== Exercise objective ==
Produce word for word the lines of the data below running from the one that has "Where should I click to: Click the green" to the one that has "Viewport: 1280px width, 650px height.", inclusive, and no others.

··· Source information

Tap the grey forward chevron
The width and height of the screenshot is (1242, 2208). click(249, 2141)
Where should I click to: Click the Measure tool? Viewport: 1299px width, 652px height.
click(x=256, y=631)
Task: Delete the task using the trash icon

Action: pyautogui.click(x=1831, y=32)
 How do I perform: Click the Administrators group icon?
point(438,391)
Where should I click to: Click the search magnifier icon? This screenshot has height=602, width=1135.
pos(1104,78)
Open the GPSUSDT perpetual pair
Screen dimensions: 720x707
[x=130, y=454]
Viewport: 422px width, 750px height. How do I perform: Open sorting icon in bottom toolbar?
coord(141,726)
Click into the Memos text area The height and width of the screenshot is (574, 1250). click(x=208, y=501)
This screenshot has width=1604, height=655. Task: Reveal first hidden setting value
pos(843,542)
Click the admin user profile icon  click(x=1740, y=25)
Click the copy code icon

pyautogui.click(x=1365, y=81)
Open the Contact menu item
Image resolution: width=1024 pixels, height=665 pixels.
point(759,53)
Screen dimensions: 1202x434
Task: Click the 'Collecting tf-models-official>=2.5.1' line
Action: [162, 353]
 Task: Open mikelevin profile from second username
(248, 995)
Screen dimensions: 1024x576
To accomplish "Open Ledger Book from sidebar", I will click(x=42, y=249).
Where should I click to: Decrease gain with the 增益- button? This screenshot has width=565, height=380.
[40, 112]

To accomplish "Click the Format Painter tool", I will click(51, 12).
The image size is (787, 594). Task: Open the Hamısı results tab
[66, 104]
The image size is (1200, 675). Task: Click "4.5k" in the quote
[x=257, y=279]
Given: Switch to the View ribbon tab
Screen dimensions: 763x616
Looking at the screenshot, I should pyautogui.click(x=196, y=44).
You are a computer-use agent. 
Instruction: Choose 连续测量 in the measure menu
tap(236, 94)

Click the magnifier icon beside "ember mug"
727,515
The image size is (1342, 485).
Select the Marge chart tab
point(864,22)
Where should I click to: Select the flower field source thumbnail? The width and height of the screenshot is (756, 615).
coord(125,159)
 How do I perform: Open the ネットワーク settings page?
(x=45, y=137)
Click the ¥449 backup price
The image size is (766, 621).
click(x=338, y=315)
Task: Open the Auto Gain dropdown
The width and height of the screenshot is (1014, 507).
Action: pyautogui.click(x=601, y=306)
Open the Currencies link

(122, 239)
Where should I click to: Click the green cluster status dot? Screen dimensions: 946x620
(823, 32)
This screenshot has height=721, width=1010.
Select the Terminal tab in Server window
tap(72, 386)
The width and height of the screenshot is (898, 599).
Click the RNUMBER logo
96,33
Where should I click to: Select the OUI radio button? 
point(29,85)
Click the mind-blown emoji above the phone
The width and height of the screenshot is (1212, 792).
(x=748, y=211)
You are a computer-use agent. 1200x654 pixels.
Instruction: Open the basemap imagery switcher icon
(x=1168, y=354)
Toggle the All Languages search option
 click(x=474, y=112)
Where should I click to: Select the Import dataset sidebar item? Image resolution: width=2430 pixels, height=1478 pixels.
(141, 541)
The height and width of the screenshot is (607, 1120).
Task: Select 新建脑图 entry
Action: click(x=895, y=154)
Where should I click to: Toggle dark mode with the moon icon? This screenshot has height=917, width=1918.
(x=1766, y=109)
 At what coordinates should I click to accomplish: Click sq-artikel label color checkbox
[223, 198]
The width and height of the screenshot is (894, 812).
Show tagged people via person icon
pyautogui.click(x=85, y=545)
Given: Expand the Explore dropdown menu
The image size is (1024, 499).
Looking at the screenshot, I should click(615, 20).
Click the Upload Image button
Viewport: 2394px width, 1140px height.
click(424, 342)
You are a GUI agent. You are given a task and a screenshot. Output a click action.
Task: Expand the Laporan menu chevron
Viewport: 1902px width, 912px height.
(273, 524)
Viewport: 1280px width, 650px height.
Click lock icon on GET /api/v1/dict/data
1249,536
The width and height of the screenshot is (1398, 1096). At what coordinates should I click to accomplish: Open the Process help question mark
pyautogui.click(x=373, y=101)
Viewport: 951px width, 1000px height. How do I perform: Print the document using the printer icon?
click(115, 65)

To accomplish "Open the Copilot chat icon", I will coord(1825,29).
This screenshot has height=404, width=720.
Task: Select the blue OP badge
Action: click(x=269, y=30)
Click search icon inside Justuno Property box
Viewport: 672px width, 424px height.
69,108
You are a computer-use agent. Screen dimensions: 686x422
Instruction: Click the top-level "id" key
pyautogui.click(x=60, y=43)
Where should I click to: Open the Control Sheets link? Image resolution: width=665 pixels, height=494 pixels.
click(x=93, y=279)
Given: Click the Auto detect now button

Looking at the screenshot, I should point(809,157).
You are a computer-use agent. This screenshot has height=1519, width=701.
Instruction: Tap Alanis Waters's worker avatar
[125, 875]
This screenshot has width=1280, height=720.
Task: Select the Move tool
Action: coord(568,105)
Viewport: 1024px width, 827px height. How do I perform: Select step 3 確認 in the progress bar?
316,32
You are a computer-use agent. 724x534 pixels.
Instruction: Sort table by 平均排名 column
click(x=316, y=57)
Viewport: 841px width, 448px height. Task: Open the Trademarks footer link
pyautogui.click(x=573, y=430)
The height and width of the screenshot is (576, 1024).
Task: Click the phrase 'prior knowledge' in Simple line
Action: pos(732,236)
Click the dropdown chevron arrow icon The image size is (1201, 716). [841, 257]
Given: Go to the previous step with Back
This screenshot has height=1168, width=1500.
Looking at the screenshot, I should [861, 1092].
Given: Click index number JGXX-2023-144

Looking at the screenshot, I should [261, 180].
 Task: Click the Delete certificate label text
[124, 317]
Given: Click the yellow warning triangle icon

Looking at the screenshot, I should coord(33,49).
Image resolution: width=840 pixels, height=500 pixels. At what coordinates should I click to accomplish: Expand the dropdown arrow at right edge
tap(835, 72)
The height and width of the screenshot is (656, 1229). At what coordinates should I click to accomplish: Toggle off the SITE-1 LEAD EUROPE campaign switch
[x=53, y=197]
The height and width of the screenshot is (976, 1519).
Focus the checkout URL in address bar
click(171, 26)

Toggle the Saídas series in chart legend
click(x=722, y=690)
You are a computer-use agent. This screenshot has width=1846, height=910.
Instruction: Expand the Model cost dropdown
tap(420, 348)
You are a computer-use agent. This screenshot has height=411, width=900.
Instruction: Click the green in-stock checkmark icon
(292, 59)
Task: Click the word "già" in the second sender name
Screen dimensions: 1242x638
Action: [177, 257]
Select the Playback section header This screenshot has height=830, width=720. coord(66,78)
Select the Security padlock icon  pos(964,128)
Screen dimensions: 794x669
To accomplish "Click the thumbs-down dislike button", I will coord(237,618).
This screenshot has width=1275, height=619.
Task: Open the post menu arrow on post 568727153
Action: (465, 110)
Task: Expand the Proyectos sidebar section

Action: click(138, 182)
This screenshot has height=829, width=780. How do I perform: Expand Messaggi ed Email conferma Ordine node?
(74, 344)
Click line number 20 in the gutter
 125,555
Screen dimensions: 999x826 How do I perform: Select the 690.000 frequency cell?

······

== Exercise result ==
Where should I click to: Click the green cluster status dot? Screen dimensions: 946x620
(823, 32)
This screenshot has height=721, width=1010.
Select the Terminal tab in Server window
tap(72, 386)
The width and height of the screenshot is (898, 599).
Click the RNUMBER logo
96,33
Where should I click to: Select the OUI radio button? 
point(29,85)
Click the mind-blown emoji above the phone
The width and height of the screenshot is (1212, 792).
(x=748, y=211)
You are a computer-use agent. 1200x654 pixels.
Instruction: Open the basemap imagery switcher icon
(x=1168, y=354)
Toggle the All Languages search option
 click(x=474, y=112)
Where should I click to: Select the Import dataset sidebar item? Image resolution: width=2430 pixels, height=1478 pixels.
(141, 541)
The height and width of the screenshot is (607, 1120).
Task: Select 新建脑图 entry
Action: click(x=895, y=154)
Where should I click to: Toggle dark mode with the moon icon? This screenshot has height=917, width=1918.
(x=1766, y=109)
 At what coordinates should I click to accomplish: Click sq-artikel label color checkbox
[223, 198]
The width and height of the screenshot is (894, 812).
Show tagged people via person icon
pyautogui.click(x=85, y=545)
Given: Expand the Explore dropdown menu
The image size is (1024, 499).
Looking at the screenshot, I should click(615, 20).
Click the Upload Image button
Viewport: 2394px width, 1140px height.
click(424, 342)
You are a GUI agent. You are given a task and a screenshot. Output a click action.
Task: Expand the Laporan menu chevron
Viewport: 1902px width, 912px height.
(273, 524)
Viewport: 1280px width, 650px height.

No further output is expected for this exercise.